Radiation therapy delivers controlled, safe and effective doses of radiation to cancerous tumors. The tumor cells are exposed to high doses of radiation that destroy their genetic material and eventually damage or kill them. Hence the cancer can no longer grow, multiply or spread after the treatment. Though the radiation affects all the cells, healthy ones are able to recover fully from the effects of the treatment.

Radiotherapy is generally administered either externally or internally. During external radiation therapy—the most common form of the treatment—a machine is used to direct high-energy rays at the cancer. In contrast, internal radiotherapy (also called brachytherapy) uses a radioactive source that is temporarily or permanently implanted directly into the cancerous area.

So how long does the radiation therapy take?
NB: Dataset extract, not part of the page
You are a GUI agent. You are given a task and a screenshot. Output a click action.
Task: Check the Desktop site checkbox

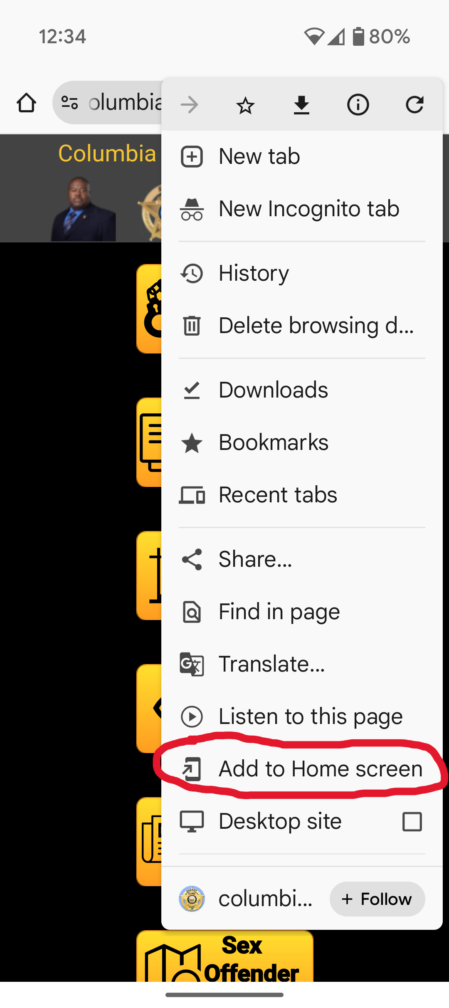pos(412,822)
The exact duration of the treatment depends on the type, characteristics, and location of the tumor.  The length of treatment also depends on the dosage to be delivered, the number of fractions to be given, the treatment plan created by the radiation oncologist, and whether it is external or internal radiotherapy.

For example, if you have a deeper tumor, then you may require a more-focused beam delivered for a shorter period of time. But if you have a larger, shallow tumor, then you may need treatment for a longer period.

Equally, since the radiation must be given in a way that has minimal adverse effects on healthy cells, a shorter length of exposure is necessary if the tumor is located in more delicate organ (like the brain) or is in close proximity to very sensitive body tissues.

Your radiation oncologist will assess your tumor and make the necessary prescription. Then, by working with your radiation oncology team, the oncologist will determine how best to deliver the prescribed dosage, how many treatments are necessary, and how long it should take.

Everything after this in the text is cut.